Durante años, se había dicho a sí mismo que aquellas torturas eran para los débiles y los confusos; que él estaba por encima de ellos. Ahora pensaba de otra forma. Eran para los fuertes, y solo los cobardes como él, los hombres débiles y mortales, rehuirían los desafíos de Dios.

No puedes ir más deprisa que tus pies, Mathias, ¿no es así? Y aunque pudieras, el señor vería tus patéticos esfuerzos. Él mira en las profundidades de tu alma y contempla la despreciable negrura que hay en ella.

Él conoce tus pecados.

Sonaron las campanas de la iglesia; su dulce tono resonaba en su mente, repitiéndose en su corazón. Deberían haberle alegrado, pero su profunda sonoridad tan solo lograba recordarle lo mucho que había perdido, lo mucho que había desperdiciado tan deseosamente, incluso impacientemente.

El padre Mathias tragó saliva con fuerza y se persignó una vez más sobre sus vestiduras mientras caminaba sobre la húmeda hierba. Iría a su apartamento, bebería un poco de brandi e intentaría urdir un plan, una salida.

¡Cobarde! No puedes liberarte. Te has condenado al infierno por tu propia mano. Eres Judas.
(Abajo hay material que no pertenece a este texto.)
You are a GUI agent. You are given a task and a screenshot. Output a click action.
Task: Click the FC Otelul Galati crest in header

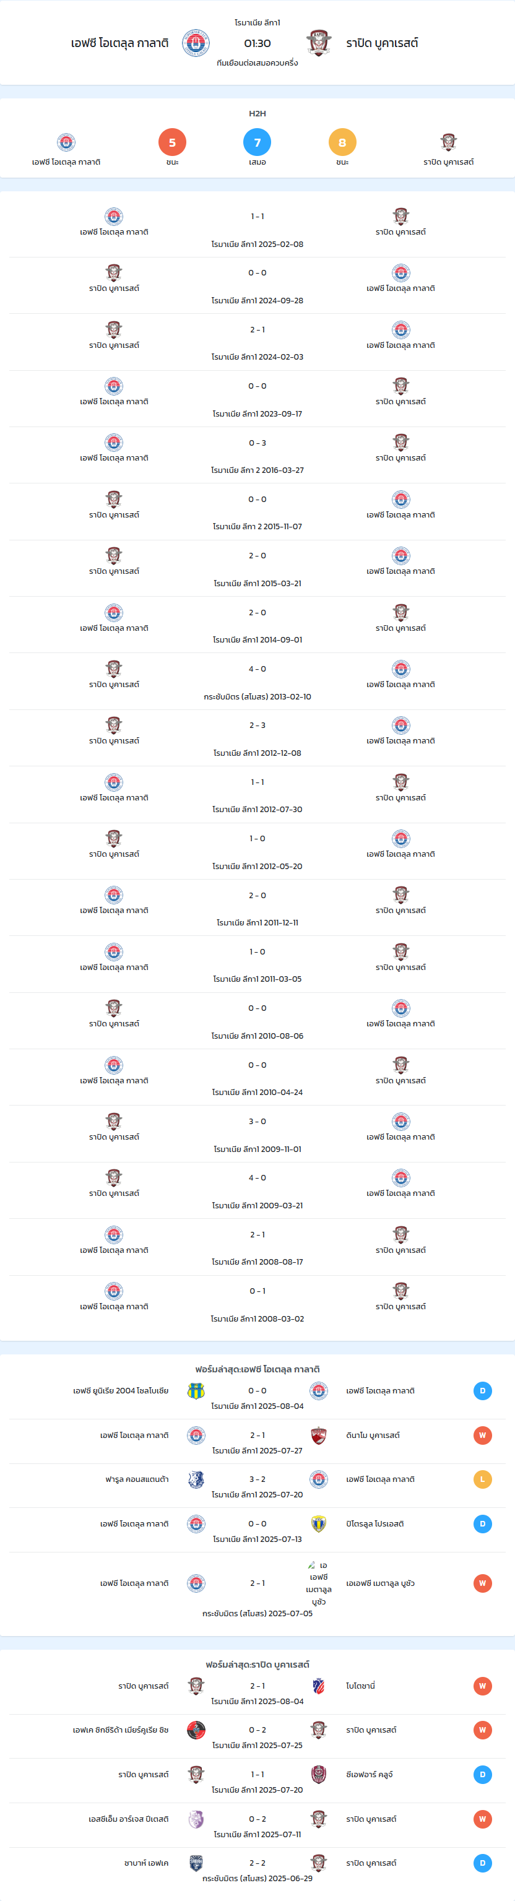click(196, 43)
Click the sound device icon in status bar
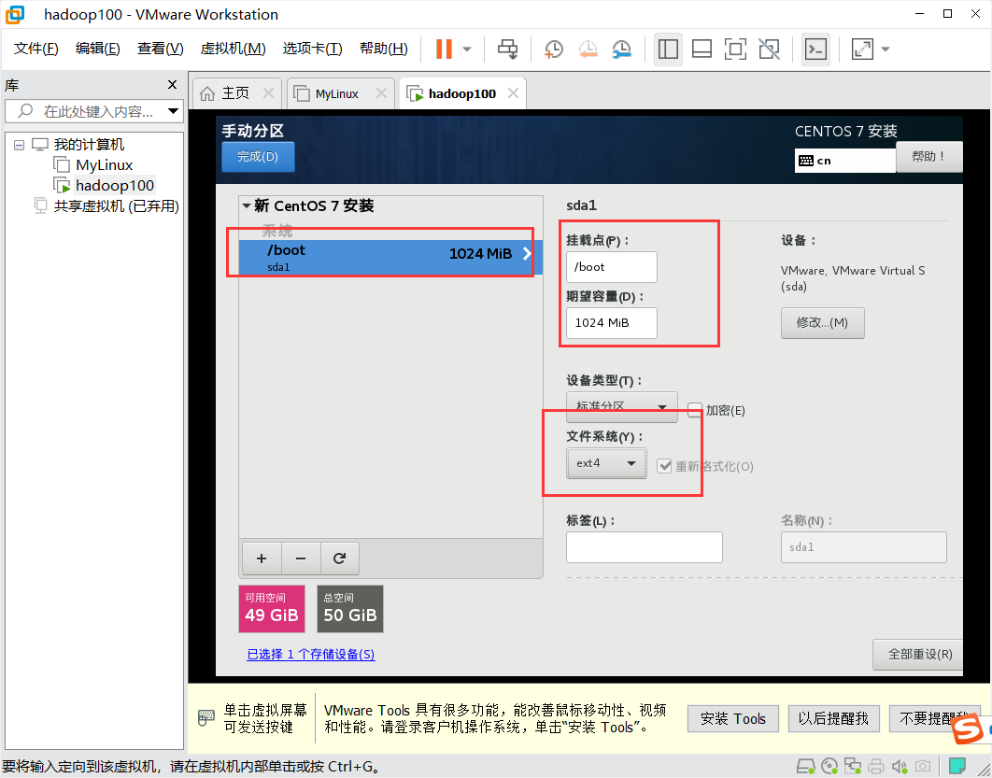This screenshot has height=778, width=992. 899,766
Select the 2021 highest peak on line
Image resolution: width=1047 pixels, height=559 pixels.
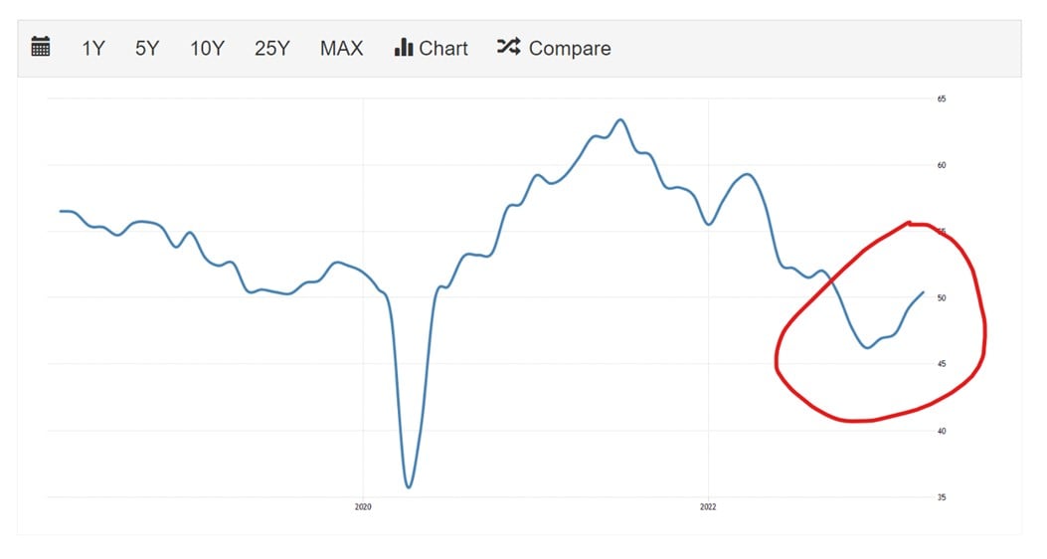pos(620,120)
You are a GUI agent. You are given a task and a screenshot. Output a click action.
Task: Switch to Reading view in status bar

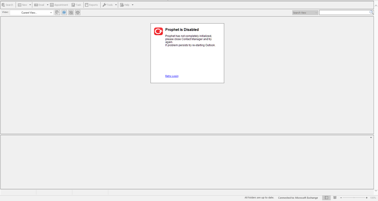335,198
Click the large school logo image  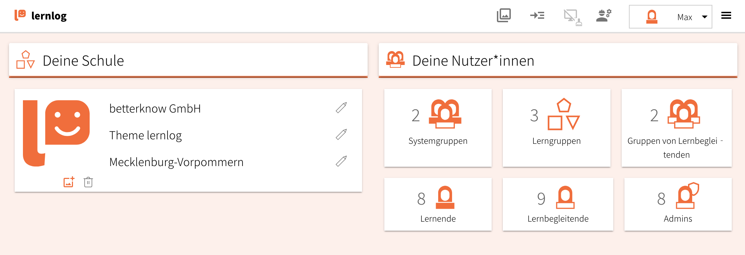coord(56,133)
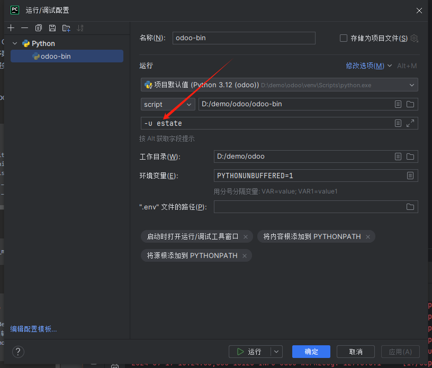Remove the 启动时打开运行/调试工具窗口 option tag
432x368 pixels.
[246, 237]
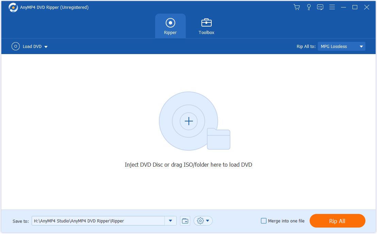The height and width of the screenshot is (234, 377).
Task: Click the Load DVD text button
Action: tap(32, 47)
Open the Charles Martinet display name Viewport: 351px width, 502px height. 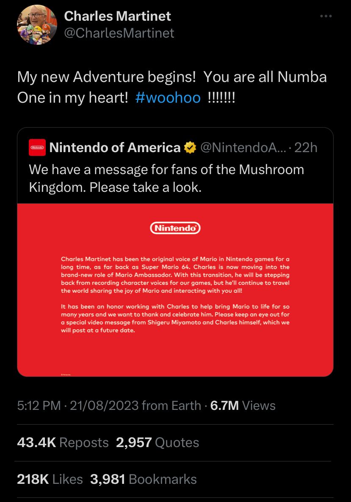117,16
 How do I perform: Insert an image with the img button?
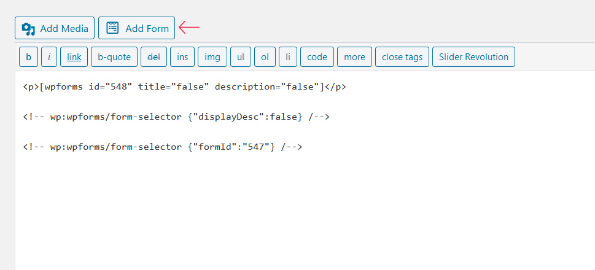[212, 57]
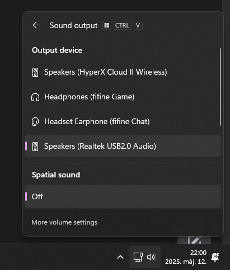Open notifications bell in the taskbar
Screen dimensions: 230x270
(215, 257)
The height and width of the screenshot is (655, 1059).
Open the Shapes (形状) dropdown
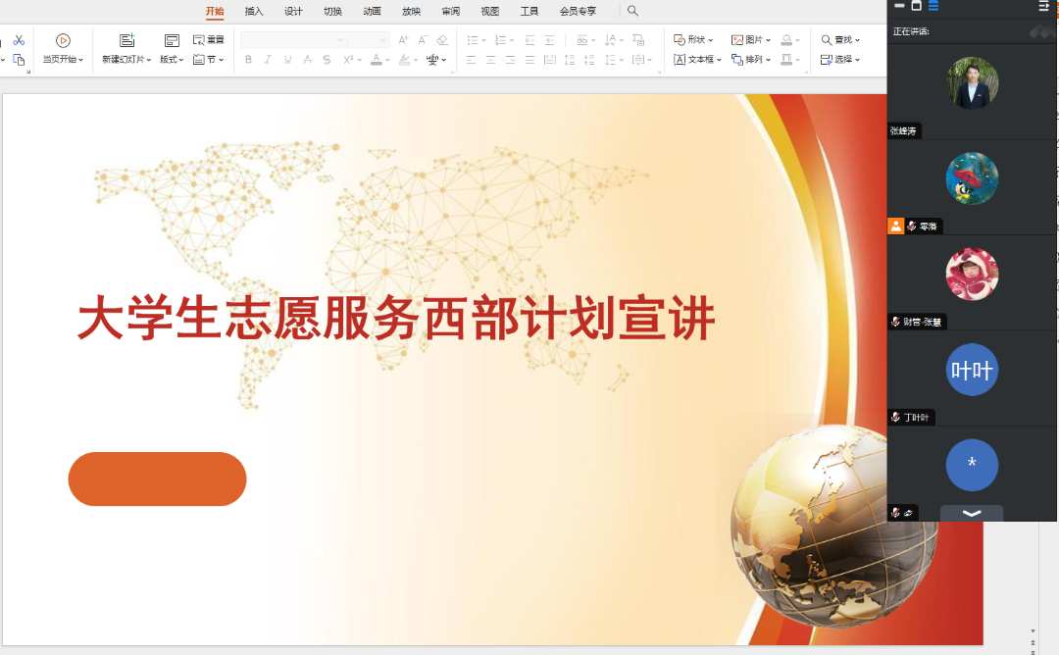click(694, 40)
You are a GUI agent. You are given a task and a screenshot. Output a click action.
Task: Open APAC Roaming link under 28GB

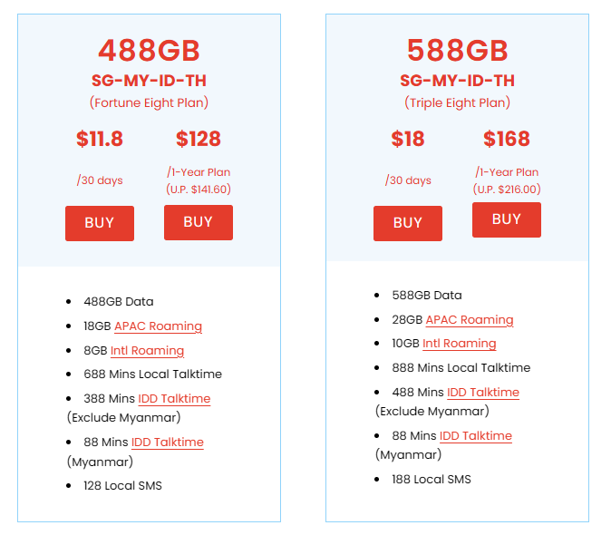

Por el rabillo del ojo, percibió un movimiento, el más ligero temblor en los matorrales que flanqueaban la galilea, el porche en el extremo oeste de la iglesia.

El padre Mathias sintió un estremecimiento en su corazón. Se dijo a sí mismo que no debía asustarse, aquel movimiento probablemente era causado por un gato que estaba de caza nocturna, o una zarigüeya escondiéndose entre las ramas o… ¡Oh, Dios mío!

Se quedó helado.

Una oscura silueta surgió de su agazapada posición bajo las estrechas ventanas de tracería.

– Padre Mathias -susurró con una voz ronca al acercarse.

– ¿Qué deseas hijo mío?

El ser, que era como él lo imaginaba, era grande, un hombre con un disfraz ¿o era algo sobrenatural? ¿Era un hombre? ¿O una mujer amazona? ¿O no tenía sexo? Sus rasgos estaban ocultos bajo los oscuros pliegues de una gruesa capucha; sus ojos parecían tener un brillo ensangrentado.

Mathias temblaba, frío como la muerte.

Unos dientes blancos destellaron en la oscuridad. Los oscuros labios, como si estuvieran teñidos de sangre, le advirtieron.

– No nos traiciones. Puedo verlo en tus ojos, notarlo en tus gestos, oler el miedo que hay en ti. -Sus labios se curvaron en una mueca de disgusto y, durante un segundo, creyó haber visto colmillos en aquel semblante oscuro y malvado-. Si hay algún conato de traición, el más mínimo atisbo de deslealtad, serás culpado. Y te aseguro que serás castigado.

Antes de que Mathias pudiera levantar sus brazos sosteniendo el crucifijo ante la cara de aquel demonio, arremetió contra él, agarrando su muñeca con una dolorosa presa. Un cálido aliento quemaba su piel.

– ¡No! -gritó él.

Demasiado tarde.

El tejido se rasgó.

Los labios se retrajeron.

Unos colmillos cayeron con fuerza sobre él.

– ¡Aaaah!

El dolor chillaba a través de sus brazos mientras los dientes de aquel demonio se le clavaban en la carne.

– ¡Santo Cielo, no! -gritó Mathias, sintiendo como el horror atravesaba su cuerpo.